663 N.Y.S.2d 49 | N.Y. App. Div. | 1997

In an action to recover damages for personal injuries pursuant to General Obligations Law § 11-100, the defendant Steven Martens and the defendant Christopher Shultz separately appeal from an order of the Supreme Court, Putnam County (Hickman, J.), dated June 18, 1996, which denied their respective motions to apply CPLR article 16 to this action.

Ordered that the order is reversed, on the law, with costs, and the defendants’ motions are granted.

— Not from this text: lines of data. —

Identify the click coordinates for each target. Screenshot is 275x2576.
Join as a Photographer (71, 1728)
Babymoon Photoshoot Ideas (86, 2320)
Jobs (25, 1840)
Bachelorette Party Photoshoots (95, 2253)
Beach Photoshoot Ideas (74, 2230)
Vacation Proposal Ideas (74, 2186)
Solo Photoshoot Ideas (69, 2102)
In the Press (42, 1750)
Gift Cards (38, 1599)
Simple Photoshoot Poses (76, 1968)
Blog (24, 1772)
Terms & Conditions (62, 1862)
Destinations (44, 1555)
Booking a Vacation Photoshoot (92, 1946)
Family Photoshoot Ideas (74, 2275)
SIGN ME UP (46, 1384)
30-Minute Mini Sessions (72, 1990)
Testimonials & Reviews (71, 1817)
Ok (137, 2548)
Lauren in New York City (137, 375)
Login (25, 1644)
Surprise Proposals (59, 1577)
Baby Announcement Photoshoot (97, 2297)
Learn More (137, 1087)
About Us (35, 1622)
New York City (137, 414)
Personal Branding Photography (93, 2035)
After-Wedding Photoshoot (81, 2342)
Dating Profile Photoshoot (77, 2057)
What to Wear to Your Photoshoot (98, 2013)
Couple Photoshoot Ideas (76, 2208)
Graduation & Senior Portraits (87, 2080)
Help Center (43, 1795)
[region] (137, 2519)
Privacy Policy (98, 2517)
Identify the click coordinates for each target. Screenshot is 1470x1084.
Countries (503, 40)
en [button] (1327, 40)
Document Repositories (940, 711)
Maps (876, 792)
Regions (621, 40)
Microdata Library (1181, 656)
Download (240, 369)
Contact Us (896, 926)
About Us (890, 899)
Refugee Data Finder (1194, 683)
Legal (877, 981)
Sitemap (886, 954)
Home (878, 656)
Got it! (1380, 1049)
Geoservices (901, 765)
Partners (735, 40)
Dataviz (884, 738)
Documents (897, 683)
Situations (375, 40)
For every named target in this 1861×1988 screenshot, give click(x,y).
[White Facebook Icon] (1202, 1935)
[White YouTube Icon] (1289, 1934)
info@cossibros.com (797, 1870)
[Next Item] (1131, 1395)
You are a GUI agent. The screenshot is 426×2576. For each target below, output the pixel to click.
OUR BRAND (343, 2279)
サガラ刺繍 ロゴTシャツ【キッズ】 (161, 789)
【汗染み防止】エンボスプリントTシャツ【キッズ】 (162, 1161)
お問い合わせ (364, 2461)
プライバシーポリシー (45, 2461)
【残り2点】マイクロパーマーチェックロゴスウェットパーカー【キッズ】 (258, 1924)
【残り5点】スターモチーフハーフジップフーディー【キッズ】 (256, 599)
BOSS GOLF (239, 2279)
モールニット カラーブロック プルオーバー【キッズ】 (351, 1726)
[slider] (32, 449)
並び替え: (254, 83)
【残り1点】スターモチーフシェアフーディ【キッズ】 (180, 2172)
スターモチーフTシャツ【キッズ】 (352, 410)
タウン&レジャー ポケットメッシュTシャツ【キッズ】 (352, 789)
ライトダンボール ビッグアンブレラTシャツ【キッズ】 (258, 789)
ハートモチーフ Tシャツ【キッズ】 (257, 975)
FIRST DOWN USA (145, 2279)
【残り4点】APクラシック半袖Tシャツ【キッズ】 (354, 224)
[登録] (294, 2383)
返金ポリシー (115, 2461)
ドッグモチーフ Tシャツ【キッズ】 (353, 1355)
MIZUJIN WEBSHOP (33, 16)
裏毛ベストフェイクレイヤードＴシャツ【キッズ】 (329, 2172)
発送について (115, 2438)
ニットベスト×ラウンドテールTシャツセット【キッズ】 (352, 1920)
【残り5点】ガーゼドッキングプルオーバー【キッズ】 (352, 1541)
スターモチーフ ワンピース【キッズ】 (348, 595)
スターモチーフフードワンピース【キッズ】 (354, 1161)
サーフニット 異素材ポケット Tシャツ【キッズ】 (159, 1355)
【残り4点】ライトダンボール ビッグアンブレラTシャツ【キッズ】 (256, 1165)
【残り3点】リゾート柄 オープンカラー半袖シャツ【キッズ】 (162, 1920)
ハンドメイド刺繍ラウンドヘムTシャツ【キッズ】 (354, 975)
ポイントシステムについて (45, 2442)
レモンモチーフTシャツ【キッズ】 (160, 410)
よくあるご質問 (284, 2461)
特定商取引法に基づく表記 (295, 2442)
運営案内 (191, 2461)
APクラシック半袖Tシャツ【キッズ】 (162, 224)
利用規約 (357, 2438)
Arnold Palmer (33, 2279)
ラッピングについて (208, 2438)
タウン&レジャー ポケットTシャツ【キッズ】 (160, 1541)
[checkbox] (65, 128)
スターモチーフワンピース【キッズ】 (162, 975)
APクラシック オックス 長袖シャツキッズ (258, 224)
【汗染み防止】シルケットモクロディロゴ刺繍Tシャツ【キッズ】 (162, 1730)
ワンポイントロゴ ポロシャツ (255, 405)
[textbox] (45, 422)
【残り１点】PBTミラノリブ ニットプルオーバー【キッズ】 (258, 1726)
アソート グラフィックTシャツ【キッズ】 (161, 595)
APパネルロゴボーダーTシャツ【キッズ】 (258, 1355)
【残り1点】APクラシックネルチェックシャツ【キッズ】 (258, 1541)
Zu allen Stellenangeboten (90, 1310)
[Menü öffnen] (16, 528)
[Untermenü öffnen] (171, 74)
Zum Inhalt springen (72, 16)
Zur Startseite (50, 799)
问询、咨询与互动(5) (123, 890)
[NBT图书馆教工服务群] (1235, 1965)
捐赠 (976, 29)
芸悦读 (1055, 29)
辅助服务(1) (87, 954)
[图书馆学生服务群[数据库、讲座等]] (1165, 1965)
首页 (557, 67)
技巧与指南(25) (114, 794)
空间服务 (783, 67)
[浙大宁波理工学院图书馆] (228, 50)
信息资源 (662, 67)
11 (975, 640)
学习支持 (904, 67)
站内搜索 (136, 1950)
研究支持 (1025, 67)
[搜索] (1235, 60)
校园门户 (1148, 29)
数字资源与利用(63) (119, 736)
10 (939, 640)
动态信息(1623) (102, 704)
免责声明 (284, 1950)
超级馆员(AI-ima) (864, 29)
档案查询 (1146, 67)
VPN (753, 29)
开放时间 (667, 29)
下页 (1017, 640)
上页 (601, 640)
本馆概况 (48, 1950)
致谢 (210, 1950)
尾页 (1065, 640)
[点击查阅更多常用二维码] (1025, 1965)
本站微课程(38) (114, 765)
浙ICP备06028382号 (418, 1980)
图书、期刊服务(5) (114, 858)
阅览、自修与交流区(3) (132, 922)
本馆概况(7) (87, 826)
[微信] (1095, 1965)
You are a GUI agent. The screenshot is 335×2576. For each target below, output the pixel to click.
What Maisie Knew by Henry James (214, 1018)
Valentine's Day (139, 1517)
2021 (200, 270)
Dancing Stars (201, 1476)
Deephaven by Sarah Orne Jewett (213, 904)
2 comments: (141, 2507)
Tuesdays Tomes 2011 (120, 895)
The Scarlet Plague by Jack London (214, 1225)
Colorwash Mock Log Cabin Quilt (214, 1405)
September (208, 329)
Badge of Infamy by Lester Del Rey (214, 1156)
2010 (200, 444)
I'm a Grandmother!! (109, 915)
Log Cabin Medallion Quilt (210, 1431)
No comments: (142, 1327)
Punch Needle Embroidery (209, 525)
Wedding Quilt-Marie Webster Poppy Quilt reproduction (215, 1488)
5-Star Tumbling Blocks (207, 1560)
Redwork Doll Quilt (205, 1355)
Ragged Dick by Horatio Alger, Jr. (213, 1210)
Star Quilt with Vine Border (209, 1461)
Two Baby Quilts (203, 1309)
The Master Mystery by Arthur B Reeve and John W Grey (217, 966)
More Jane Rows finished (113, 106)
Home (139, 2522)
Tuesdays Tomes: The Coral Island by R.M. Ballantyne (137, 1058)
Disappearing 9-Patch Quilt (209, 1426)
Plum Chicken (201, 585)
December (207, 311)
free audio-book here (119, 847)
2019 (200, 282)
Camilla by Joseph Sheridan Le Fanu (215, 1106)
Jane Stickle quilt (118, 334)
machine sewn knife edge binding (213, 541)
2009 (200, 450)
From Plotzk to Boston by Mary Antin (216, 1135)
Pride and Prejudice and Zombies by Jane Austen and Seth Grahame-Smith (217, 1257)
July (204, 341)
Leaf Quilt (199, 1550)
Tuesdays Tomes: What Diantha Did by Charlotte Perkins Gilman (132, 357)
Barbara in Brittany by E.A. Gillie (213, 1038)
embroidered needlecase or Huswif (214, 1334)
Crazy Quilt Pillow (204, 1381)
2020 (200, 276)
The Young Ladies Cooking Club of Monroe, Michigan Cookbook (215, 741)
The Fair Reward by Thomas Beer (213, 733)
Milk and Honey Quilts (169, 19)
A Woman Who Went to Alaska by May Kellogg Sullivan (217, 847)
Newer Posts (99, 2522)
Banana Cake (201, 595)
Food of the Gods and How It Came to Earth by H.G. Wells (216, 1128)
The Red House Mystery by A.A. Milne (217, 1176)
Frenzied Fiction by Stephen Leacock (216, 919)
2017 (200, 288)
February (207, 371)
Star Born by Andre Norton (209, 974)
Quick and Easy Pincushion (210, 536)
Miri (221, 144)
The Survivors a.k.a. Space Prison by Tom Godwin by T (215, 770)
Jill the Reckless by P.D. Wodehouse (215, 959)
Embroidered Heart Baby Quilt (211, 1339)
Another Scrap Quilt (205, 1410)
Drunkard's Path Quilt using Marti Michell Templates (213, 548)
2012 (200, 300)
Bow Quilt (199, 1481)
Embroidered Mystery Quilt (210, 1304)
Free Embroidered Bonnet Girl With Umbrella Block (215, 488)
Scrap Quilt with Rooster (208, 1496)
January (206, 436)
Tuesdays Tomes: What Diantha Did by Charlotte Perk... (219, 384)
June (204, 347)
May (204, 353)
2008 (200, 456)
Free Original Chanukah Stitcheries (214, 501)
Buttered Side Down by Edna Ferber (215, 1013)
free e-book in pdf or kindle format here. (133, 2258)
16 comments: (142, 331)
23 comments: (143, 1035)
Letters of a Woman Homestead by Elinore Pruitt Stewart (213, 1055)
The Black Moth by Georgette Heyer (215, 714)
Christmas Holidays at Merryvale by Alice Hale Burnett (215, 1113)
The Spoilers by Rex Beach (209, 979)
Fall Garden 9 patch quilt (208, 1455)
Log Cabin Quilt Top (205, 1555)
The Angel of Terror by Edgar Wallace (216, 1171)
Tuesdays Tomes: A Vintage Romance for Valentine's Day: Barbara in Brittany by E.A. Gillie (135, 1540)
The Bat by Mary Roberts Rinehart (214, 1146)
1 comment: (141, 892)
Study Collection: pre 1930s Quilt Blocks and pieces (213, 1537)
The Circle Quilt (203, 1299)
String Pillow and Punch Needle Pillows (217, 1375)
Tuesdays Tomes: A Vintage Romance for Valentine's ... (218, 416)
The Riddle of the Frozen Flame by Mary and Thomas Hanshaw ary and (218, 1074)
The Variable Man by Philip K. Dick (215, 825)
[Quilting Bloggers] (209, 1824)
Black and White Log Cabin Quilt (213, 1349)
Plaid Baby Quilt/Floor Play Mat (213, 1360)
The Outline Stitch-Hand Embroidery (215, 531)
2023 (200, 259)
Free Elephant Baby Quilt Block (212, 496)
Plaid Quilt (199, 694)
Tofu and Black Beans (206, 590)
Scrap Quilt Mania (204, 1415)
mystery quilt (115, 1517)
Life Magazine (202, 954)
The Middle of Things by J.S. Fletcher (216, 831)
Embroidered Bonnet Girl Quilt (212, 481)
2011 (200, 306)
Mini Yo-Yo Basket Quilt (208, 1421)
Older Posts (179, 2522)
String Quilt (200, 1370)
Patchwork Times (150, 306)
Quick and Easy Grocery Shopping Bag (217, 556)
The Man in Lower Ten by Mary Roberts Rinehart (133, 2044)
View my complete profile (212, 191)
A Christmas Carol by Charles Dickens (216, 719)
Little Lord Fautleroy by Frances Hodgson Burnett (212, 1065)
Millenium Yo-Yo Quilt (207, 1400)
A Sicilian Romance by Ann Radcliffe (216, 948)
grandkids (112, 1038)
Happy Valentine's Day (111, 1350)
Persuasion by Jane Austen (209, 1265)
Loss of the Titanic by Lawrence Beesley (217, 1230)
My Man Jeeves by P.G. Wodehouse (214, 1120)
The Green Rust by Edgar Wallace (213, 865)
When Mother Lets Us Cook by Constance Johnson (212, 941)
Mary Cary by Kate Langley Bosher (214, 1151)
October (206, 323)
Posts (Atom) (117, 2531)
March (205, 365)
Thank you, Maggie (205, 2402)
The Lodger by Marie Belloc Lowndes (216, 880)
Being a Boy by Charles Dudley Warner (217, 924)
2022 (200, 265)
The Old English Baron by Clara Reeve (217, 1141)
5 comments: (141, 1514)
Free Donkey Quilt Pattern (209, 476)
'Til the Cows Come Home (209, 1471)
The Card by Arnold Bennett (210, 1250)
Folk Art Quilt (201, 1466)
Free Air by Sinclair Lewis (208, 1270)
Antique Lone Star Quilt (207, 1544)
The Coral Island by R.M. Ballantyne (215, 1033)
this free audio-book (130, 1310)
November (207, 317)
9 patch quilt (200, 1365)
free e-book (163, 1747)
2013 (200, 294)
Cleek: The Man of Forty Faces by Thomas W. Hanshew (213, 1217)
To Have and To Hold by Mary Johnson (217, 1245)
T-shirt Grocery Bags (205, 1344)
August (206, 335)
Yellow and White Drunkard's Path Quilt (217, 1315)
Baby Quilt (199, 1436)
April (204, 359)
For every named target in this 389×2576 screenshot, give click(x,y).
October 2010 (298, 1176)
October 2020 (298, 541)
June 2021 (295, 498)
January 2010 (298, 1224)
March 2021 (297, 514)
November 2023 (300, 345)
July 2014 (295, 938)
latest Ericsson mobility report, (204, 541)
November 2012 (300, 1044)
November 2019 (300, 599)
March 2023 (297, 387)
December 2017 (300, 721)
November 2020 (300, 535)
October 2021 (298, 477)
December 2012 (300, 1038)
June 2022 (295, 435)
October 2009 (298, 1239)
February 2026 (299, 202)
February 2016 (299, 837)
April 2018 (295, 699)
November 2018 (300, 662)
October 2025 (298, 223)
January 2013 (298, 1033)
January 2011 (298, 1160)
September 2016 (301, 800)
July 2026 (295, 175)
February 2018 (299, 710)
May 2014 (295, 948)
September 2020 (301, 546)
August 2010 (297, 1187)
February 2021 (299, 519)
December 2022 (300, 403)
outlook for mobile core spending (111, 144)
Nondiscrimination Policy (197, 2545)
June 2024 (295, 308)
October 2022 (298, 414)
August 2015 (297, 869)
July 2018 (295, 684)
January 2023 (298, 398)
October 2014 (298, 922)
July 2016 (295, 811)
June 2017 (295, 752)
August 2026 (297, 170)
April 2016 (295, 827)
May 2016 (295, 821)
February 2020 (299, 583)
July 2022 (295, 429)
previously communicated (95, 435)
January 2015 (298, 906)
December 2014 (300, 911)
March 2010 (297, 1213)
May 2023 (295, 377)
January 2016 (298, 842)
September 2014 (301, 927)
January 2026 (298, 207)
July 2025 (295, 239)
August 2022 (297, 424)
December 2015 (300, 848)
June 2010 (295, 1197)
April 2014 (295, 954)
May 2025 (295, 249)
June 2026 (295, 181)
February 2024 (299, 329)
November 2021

There is no merit to the plaintiffs contention that the defendants Steven Martens and Christopher Shultz, each of whom was found by a jury to be 15% at fault for the plaintiff s injuries under General Obligations Law § 11-100 (the social host statute), may not benefit from the protection afforded by CPLR 1601. CPLR 1601 limits the liability of a defendant found to be 50% or less at fault in causing the plaintiffs noneconomic losses to that defendant’s share of the fault (see, CPLR 1601; Siler v 146 Montague Assocs., 228 AD2d 33). Since the instant situation does not fall within any of the exceptions to CPLR *7051601 that are enumerated in CPLR 1602, it was improper for the court to determine that CPLR 1601 did not apply to the appellants on the ground that the policies underlying the enactment of General Obligations Law § 11-100 outweighed the policies underlying the subsequent enactment of CPLR article 16 (see, McKinney’s Cons Laws of NY, Book 1, Statutes §§ 73, 74, 94; see also, Arbegast v Board of Educ., 65 NY2d 161, 169; Easley v New York State Thruway Auth., 1 NY2d 374, 379; Schrader v Carney, 180 AD2d 200; Robinson v June, 167 Misc 2d 483). Pizzuto, J. P., Santucci, Friedmann and Luciano, JJ., concur.